▶ [SUPPLIED PASSAGE]:
»»

For established shrubs and small trees, moderate pruning has the effect of stimulating new, vital growth. Plants live in a balance between the above-ground and below-ground parts. When the plant loses a notable number of stems, especially in the top of the plant, it attempts to restore balance by pushing forth new growth to keep the top greenery in balance with the water an nutrients being pushed into it by the root system.

This regrowth is a great thing in moderation: It’s how plants heal, and how pruning can stimulate growth from dormant buds. But when a plant loses too much of its leafy growth, it goes into a kind of shock or panic mode. At this point, it may try to also regrow from suckers or water sprouts—a tendency that can leave the plant ragged looking. Once suckering begins, it has a tendency to continue for quite some time.

Too little pruning, on the other hand, does little to stimulate any new growth at all. While it may help provide some minor shaping to the plant, timid pruning won't really stimulate new stem growth the way a decent 1/3 pruning does.

For Established Shrubs and Small Trees Only

The 1/3 rule applies only to fully established shrubs and small trees. An "established" plant is one that has fully overcome its transplant shock. Newly planted shrubs and trees should be allowed a full season or two to get their root systems established before major pruning. With larger shrubs that have been transplanted, this shock may last several years. Any shrub that requires supplemental watering during non-drought periods is still in its period of transplant shock and should not yet be subjected to major pruning. Prune too much, too early, and you may stunt the tree just at the point where it needs lots of top greenery to support the development of its new root system.

The 1/3 rule can be applied to most shrubs and small ornamental trees, but for larger shade trees, pruning should be limited to no more than 1/4 of the total branches. Shade trees, too, will be stimulated into new growth by assertive pruning, but they do not require the same vigorous pruning that multi-stemmed shrubs do. Pruning trees regularly is still important, however, since it makes them less susceptible to wind damage.

When Hard Pruning Is Called For

Periodic hard pruning is appropriate for any healthy, established shrub, but it may be overdue if either or both of these conditions apply:

  • Your shrub is a vigorous-growing deciduous species. Many old-fashioned garden shrubs fit this category, such as forsythia, mockorange, beautybush, and the popular viburnums. Anything commonly used as a hedge works too, such as barberry, privet, and Japanese holly. Don’t worry if you shrub is not on this list—you can judge for yourself. Any plant that you’ve had a few years and is starting to get messy or out of control is ready for a hard pruning.

««

▶ [EXTRACTED INFORMATION]:
»»

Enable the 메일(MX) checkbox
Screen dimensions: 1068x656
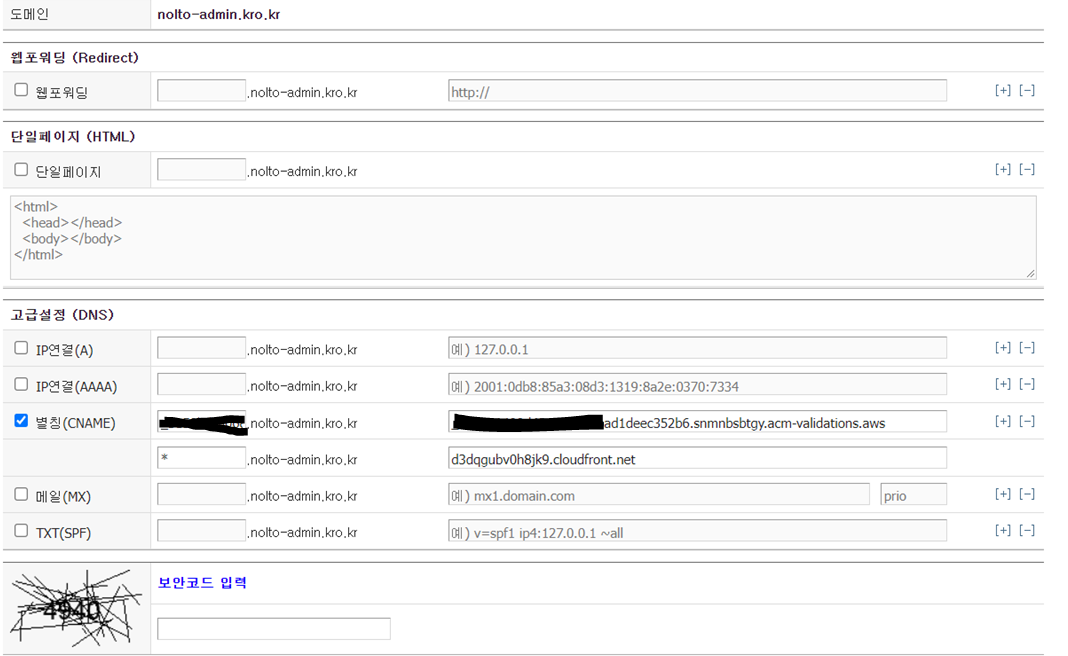pos(21,494)
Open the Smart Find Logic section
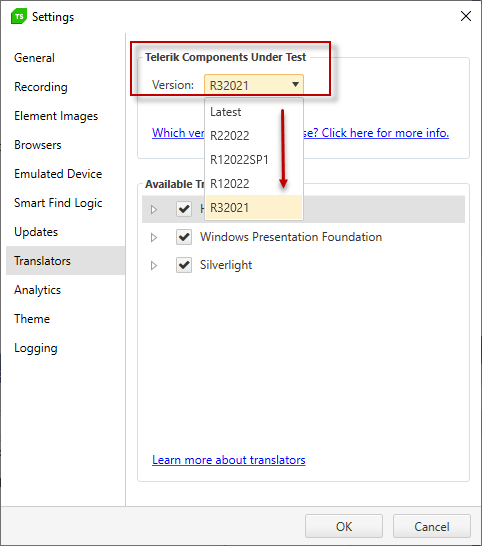 (58, 203)
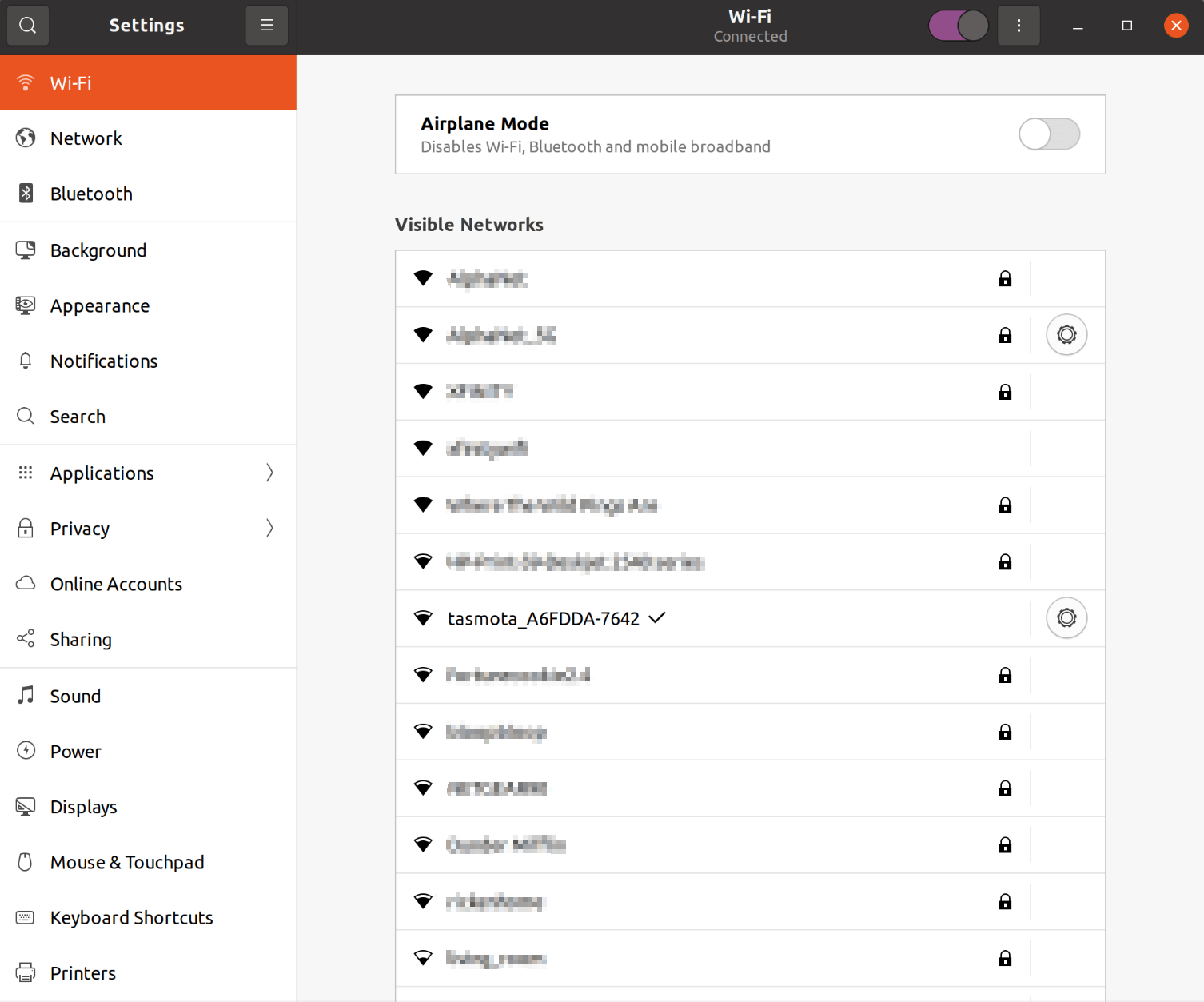Select the connected tasmota_A6FDDA-7642 network
This screenshot has width=1204, height=1002.
click(x=544, y=619)
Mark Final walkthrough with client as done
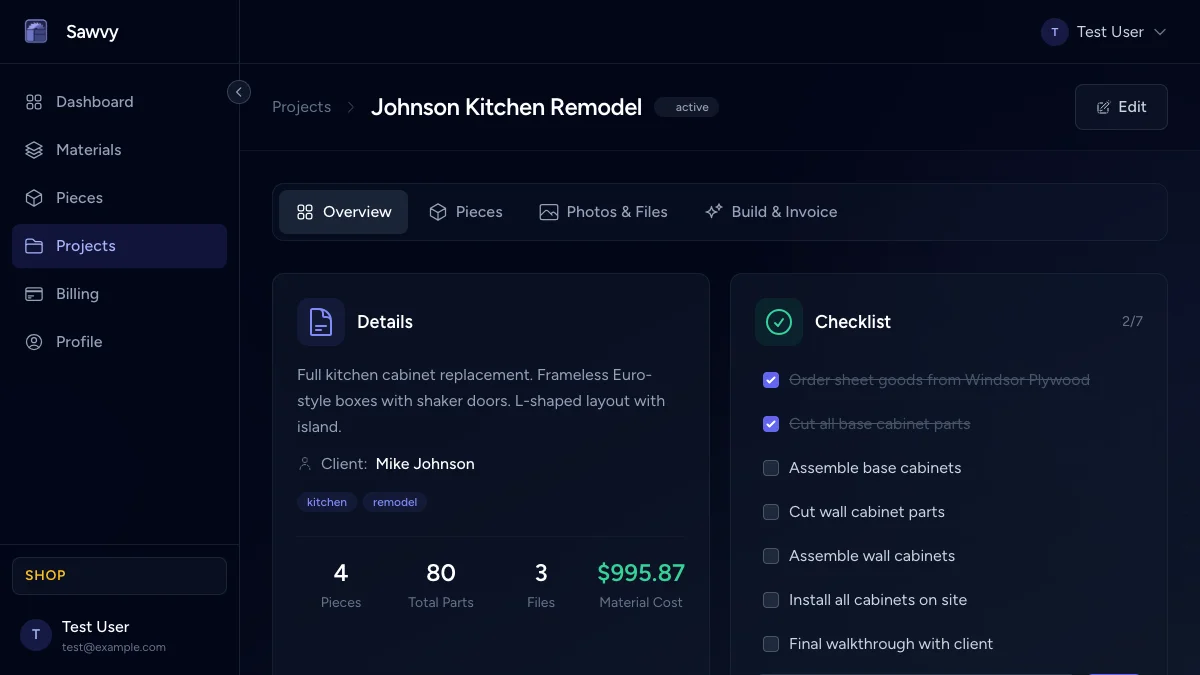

««

▶ [ACTION ITEM]: Reproduce everything in the pruning passage from "For Established Shrubs and Small Trees Only" down to "new root system.".

▶ [YOUR RESPONSE]:
For Established Shrubs and Small Trees Only

The 1/3 rule applies only to fully established shrubs and small trees. An "established" plant is one that has fully overcome its transplant shock. Newly planted shrubs and trees should be allowed a full season or two to get their root systems established before major pruning. With larger shrubs that have been transplanted, this shock may last several years. Any shrub that requires supplemental watering during non-drought periods is still in its period of transplant shock and should not yet be subjected to major pruning. Prune too much, too early, and you may stunt the tree just at the point where it needs lots of top greenery to support the development of its new root system.